TASK BRIEF: Set down every entry again exactly as it stands below.

(Beginning of DATA IN THIS EXERCISE)

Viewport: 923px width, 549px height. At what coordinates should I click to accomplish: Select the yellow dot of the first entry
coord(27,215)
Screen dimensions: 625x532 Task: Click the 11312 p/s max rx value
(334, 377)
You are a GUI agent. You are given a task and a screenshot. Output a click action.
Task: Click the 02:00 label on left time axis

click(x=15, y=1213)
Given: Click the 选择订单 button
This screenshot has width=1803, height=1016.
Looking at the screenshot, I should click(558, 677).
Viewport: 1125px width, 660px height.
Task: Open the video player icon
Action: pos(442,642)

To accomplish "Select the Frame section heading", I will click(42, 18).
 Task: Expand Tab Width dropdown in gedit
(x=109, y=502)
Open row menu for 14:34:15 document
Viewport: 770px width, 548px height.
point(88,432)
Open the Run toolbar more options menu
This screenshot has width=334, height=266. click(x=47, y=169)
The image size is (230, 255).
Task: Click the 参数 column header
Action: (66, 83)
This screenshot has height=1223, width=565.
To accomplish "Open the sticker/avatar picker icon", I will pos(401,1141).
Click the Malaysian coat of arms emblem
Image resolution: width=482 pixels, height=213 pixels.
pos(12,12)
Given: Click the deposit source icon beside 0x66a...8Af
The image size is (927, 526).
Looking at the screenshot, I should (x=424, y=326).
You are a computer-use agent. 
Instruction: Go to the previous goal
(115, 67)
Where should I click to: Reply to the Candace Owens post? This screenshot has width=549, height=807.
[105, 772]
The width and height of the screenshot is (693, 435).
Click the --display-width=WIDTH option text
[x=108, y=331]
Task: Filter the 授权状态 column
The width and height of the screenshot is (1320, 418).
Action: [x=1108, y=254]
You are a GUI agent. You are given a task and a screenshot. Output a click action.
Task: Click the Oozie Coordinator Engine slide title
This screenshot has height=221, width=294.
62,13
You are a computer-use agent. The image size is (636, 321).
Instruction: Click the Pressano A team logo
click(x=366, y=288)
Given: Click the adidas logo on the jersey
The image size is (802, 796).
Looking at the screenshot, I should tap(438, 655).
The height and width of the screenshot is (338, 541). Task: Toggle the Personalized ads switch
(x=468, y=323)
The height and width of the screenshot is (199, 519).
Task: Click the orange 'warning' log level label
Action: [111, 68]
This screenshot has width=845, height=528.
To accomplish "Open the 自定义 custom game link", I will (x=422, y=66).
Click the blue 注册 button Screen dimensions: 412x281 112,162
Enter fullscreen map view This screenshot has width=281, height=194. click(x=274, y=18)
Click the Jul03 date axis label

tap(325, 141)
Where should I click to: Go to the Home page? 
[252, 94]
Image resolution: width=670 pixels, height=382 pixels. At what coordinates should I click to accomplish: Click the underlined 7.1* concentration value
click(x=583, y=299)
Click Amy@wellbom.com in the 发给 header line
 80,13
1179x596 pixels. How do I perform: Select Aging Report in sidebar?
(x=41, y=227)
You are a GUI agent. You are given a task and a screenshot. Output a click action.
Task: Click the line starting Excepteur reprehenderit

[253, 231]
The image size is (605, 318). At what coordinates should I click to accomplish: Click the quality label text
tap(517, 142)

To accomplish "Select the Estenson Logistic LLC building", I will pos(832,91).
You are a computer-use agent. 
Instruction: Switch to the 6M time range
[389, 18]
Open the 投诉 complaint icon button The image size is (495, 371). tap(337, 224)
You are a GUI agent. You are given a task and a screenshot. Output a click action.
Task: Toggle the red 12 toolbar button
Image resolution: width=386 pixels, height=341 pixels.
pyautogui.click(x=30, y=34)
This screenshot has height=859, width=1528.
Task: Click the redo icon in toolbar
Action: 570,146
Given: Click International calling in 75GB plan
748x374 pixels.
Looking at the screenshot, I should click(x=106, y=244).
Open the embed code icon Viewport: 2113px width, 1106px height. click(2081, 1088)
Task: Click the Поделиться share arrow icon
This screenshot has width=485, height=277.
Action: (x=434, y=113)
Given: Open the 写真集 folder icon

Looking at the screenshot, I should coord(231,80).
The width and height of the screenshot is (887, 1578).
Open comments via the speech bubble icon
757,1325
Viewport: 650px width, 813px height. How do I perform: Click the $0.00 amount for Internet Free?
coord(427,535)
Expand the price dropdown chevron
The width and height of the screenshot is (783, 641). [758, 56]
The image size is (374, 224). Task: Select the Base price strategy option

(End of DATA IN THIS EXERCISE)

RESPONSE TO THIS TASK:
Viewport: 923px width, 549px height. At what coordinates should I click to accomplish: Select the yellow dot of the first entry
coord(27,215)
Screen dimensions: 625x532 Task: Click the 11312 p/s max rx value
(334, 377)
You are a GUI agent. You are given a task and a screenshot. Output a click action.
Task: Click the 02:00 label on left time axis

click(x=15, y=1213)
Given: Click the 选择订单 button
This screenshot has width=1803, height=1016.
Looking at the screenshot, I should click(558, 677).
Viewport: 1125px width, 660px height.
Task: Open the video player icon
Action: pos(442,642)

To accomplish "Select the Frame section heading", I will click(42, 18).
 Task: Expand Tab Width dropdown in gedit
(x=109, y=502)
Open row menu for 14:34:15 document
Viewport: 770px width, 548px height.
point(88,432)
Open the Run toolbar more options menu
This screenshot has width=334, height=266. click(x=47, y=169)
The image size is (230, 255).
Task: Click the 参数 column header
Action: (66, 83)
This screenshot has height=1223, width=565.
To accomplish "Open the sticker/avatar picker icon", I will pos(401,1141).
Click the Malaysian coat of arms emblem
Image resolution: width=482 pixels, height=213 pixels.
pos(12,12)
Given: Click the deposit source icon beside 0x66a...8Af
The image size is (927, 526).
Looking at the screenshot, I should (x=424, y=326).
You are a computer-use agent. 
Instruction: Go to the previous goal
(115, 67)
Where should I click to: Reply to the Candace Owens post? This screenshot has width=549, height=807.
[105, 772]
The width and height of the screenshot is (693, 435).
Click the --display-width=WIDTH option text
[x=108, y=331]
Task: Filter the 授权状态 column
The width and height of the screenshot is (1320, 418).
Action: [x=1108, y=254]
You are a GUI agent. You are given a task and a screenshot. Output a click action.
Task: Click the Oozie Coordinator Engine slide title
This screenshot has height=221, width=294.
62,13
You are a computer-use agent. The image size is (636, 321).
Instruction: Click the Pressano A team logo
click(x=366, y=288)
Given: Click the adidas logo on the jersey
The image size is (802, 796).
Looking at the screenshot, I should tap(438, 655).
The height and width of the screenshot is (338, 541). Task: Toggle the Personalized ads switch
(x=468, y=323)
The height and width of the screenshot is (199, 519).
Task: Click the orange 'warning' log level label
Action: [111, 68]
This screenshot has width=845, height=528.
To accomplish "Open the 自定义 custom game link", I will (x=422, y=66).
Click the blue 注册 button Screen dimensions: 412x281 112,162
Enter fullscreen map view This screenshot has width=281, height=194. click(x=274, y=18)
Click the Jul03 date axis label

tap(325, 141)
Where should I click to: Go to the Home page? 
[252, 94]
Image resolution: width=670 pixels, height=382 pixels. At what coordinates should I click to accomplish: Click the underlined 7.1* concentration value
click(x=583, y=299)
Click Amy@wellbom.com in the 发给 header line
 80,13
1179x596 pixels. How do I perform: Select Aging Report in sidebar?
(x=41, y=227)
You are a GUI agent. You are given a task and a screenshot. Output a click action.
Task: Click the line starting Excepteur reprehenderit

[253, 231]
The image size is (605, 318). At what coordinates should I click to accomplish: Click the quality label text
tap(517, 142)

To accomplish "Select the Estenson Logistic LLC building", I will pos(832,91).
You are a computer-use agent. 
Instruction: Switch to the 6M time range
[389, 18]
Open the 投诉 complaint icon button The image size is (495, 371). tap(337, 224)
You are a GUI agent. You are given a task and a screenshot. Output a click action.
Task: Toggle the red 12 toolbar button
Image resolution: width=386 pixels, height=341 pixels.
pyautogui.click(x=30, y=34)
This screenshot has height=859, width=1528.
Task: Click the redo icon in toolbar
Action: 570,146
Given: Click International calling in 75GB plan
748x374 pixels.
Looking at the screenshot, I should click(x=106, y=244).
Open the embed code icon Viewport: 2113px width, 1106px height. click(2081, 1088)
Task: Click the Поделиться share arrow icon
This screenshot has width=485, height=277.
Action: (x=434, y=113)
Given: Open the 写真集 folder icon

Looking at the screenshot, I should coord(231,80).
The width and height of the screenshot is (887, 1578).
Open comments via the speech bubble icon
757,1325
Viewport: 650px width, 813px height. How do I perform: Click the $0.00 amount for Internet Free?
coord(427,535)
Expand the price dropdown chevron
The width and height of the screenshot is (783, 641). [758, 56]
The image size is (374, 224). Task: Select the Base price strategy option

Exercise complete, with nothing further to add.